Last year the government introduced a number of initiatives to help businesses during COVID-19 lockdowns, most notably the Bounce Back Loan Scheme (BBLS) and Coronavirus Business Interruption Loan Scheme (CBILS). Despite this intervention, many businesses will not recover, leading to an increase in defaults. Collections and recoveries require specialist skill sets, and lenders will be under pressure to meet demand, while actively preventing fraud and making sure they are treating customers fairly.
We explain the eight key areas where a two-stage data-driven approach to collections and recoveries can streamline your processes, support vulnerable customers.
A data-driven approach to collections and recoveries can help lenders manage the process and meet compliance obligations for the British Business Bank (BBB). There are eight key areas where efficient use of data can have a positive impact on CBILS and BBLS recoveries:
Making sure client data is up to date and drawing on external sources to fill in the blanks
Identifying vulnerable customers to improve safeguarding activity
Detecting customers in difficulty and promoting early intervention
Establishing a re-payment schedule and tracking missed payments
Monitoring each stage of the collection process to ensure compliance
Checking for key fraud indicators using a combination of internal and external data to develop a prediction model
Developing a predictive customer data model for efficient resourcing and ensuring teams stay within their operational capacity
Generating and tracking key performance indicators using a balanced dashboard and workflow tool to track workload, and manage customer contact and responses efficiently
Figure 1: Data led collections and recoveries approach
A data-driven approach to collection and recoveries consists of two stages, as outlined below. Essentially these two stages aim to put together all the information needed to optimise the collections and recoveries customer data model. This allows firms to gauge the scale of operational resources and use data analytics to gain further insight on how best to manage the process for each customer (through cohort analysis).

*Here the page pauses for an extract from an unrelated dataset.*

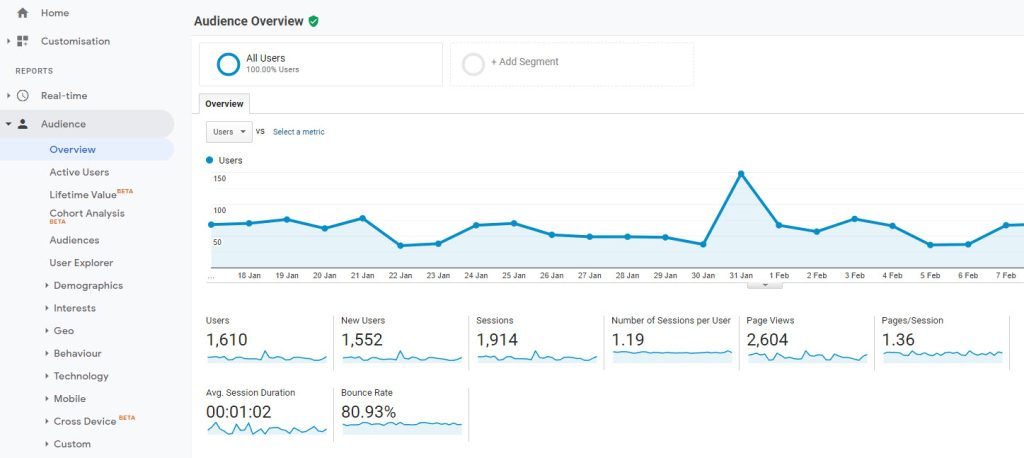1024x458 pixels.
Task: Expand the Demographics section
Action: (47, 286)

Data profiling is a valuable tool to assess the information you hold on your clients and check it is complete, accurate and consistent. This can be done prior to any collections and recoveries activity and can give greater customer insight by identifying any interconnectedness across the data. Drawing on information from the lenders internal data store, client data and external sources (such as Companies House), data profiling can also highlight any errors in the information or issues with inconsistent data formats (data quality issues).

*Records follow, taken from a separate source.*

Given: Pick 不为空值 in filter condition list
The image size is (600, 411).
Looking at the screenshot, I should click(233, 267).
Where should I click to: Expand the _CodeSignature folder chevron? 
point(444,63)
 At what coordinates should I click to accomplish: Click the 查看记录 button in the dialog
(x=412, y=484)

Effective data profiling can help firms monitor the potential for fraud, identify appropriate customer contact strategies (particularly for vulnerable customers) and support early intervention. While some of these clients will not ultimately default, data profiling will help lenders manage the workload further down the line for those who do, and can help to meet collection timescales. Using intelligent external data sources can also provide indicators to identify potential fraud and therefore reduce collections issues.
Integrating data analytics into the BBLS and CBILS collection processes can help to target customer outreach by cohorts. It can also improve operational workflows and management information for improved oversight and compliance reporting.
A data-led approach can help differentiate between complex and simple cases, and highlight specific circumstances such as vulnerable customers, financial distress or issues around multiple products. Relationship managers and operational teams can use this data to inform their approach, and to support intelligent customer contact. This includes outreach via appropriate digital channels, reducing resourcing needs and keeping costs low.
The above techniques can also be applied for predictive purposes, to gauge when resources will be needed and to help with forward planning. To achieve this, firms can review the current customer data and assess key areas that may impact the likelihood of a cure, or the ability to recover losses if not. Key considerations for predictive modelling include:
This data will feed into a predictive model to gauge the potential for default and identify which customers may need additional support. In turn, that will inform resource allocation to make the most of special skill sets and effectively manage the high volume of activity.